Dall’osservazione della riforma del papato apprendiamo che una riforma può essere il risultato completamente inatteso di interventi progettati e pianificati con obiettivi del tutto opposti. Il concetto di eterogenesi dei fini è utile infatti per descrivere una riforma nata per rafforzare il papato nell’Impero, che si risolse in una riforma del papato contro l’Impero.
Una rivoluzione medievale
Nella tradizione storiografica europea l’identità dell’Occidente viene considerata come il risultato delle rivoluzioni dell’età moderna. In realtà uno dei tratti costitutivi della nostra civiltà, la separazione tra dimensione politica e dimensione sacrale, che la distingue dalle altre due presenti nel bacino del Mediterraneo, quella bizantina e quella islamica, fu consumata proprio nel secolo XI e rappresenta il risultato più eclatante della cosiddetta lotta per le investiture o riforma ecclesiastica o, come si diceva all’inizio del Novecento, “riforma gregoriana”.
Questa convulsa e complessa trama di avvenimenti politico-militari e religiosi, accompagnata a una fitta produzione di testi propagandistici, determinò in effetti un cambiamento sistemico nell’Occidente medievale che possiamo tranquillamente definire come l’esito possibile di quella che per noi è una rivoluzione.

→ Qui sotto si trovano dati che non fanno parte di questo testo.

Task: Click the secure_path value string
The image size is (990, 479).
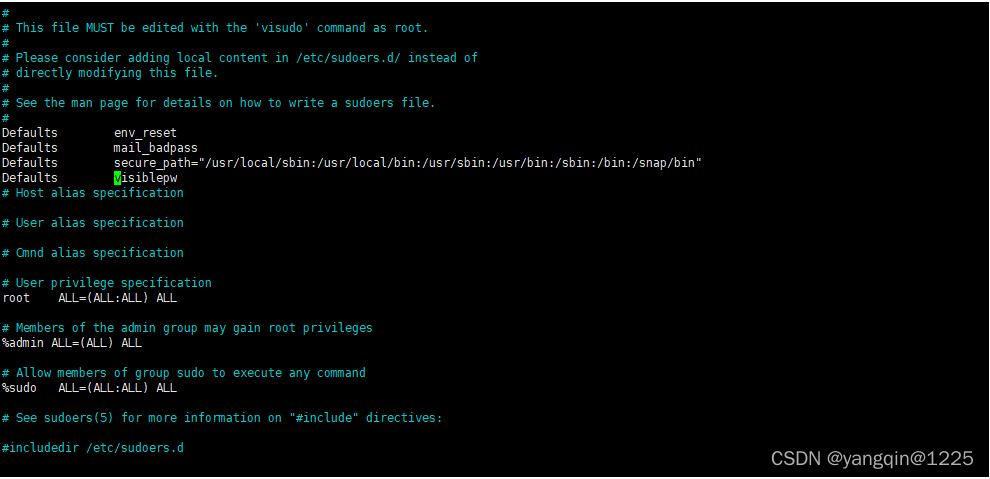Action: pos(450,163)
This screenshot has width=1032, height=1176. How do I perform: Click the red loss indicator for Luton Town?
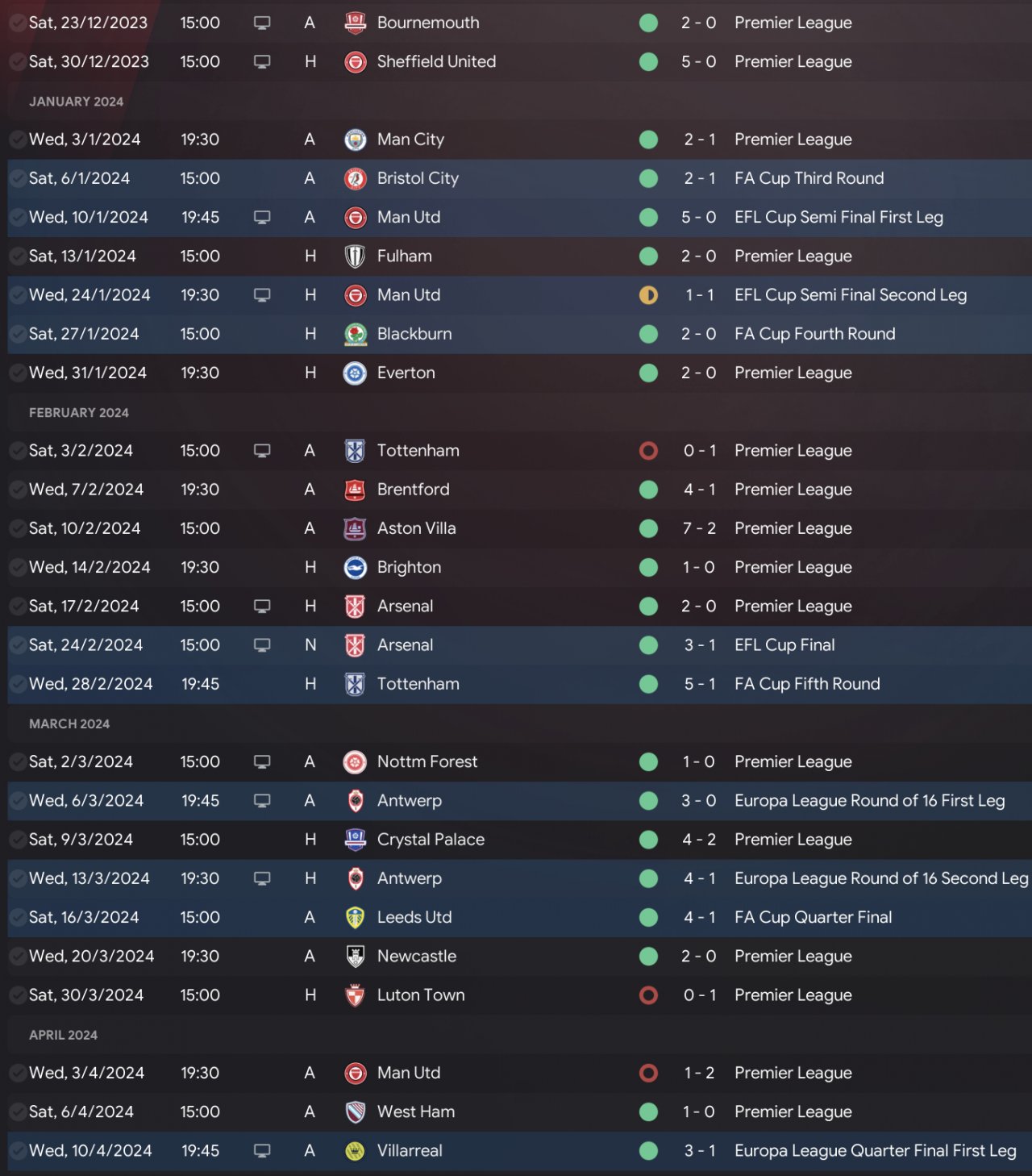coord(648,995)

La percezione del cambiamento
Diventa fondamentale capire se coloro che vivevano nel secolo XI avessero o no la percezione di questo cambiamento rivoluzionario. Per il medioevo esiste prima di tutto un problema di “dicibilità”, di “narrabilità” del processo rivoluzionario, in quanto ogni progettualità oggettivamente innovatrice andava nascosta sotto il velo della re-formatio, della riforma intesa come ritorno a una forma, a un modello precedente considerato oggettivamente migliore, essendo ogni cambiamento avvertito come intrinsecamente negativo.
Arriviamo dunque al paradosso che la rivoluzione non fosse tanto invocata dai protagonisti del processo rivoluzionario per legittimare il proprio operato (come invece sarebbe avvenuto nelle rivoluzioni moderne), quanto piuttosto dai loro avversari, che usavano il carattere eversivo di quello stesso processo per delegittimare chi lo aveva realizzato.
Allora quella che per noi è la rivoluzione va cercata non tanto nelle fonti prodotte o in qualche modo riconducibili a chi quella rivoluzione aveva pensato, voluto o realizzato, quanto piuttosto in quelle prodotte dai suoi nemici, che cercavano di trarre vantaggio dal disvelamento dell’altrui progetto rivoluzionario e dalla denuncia del suo carattere eversivo rispetto all’ordine del mondo voluto da Dio. In altri termini le fonti medievali intenzionalmente nascondono la rivoluzione molto più di quanto la raccontino.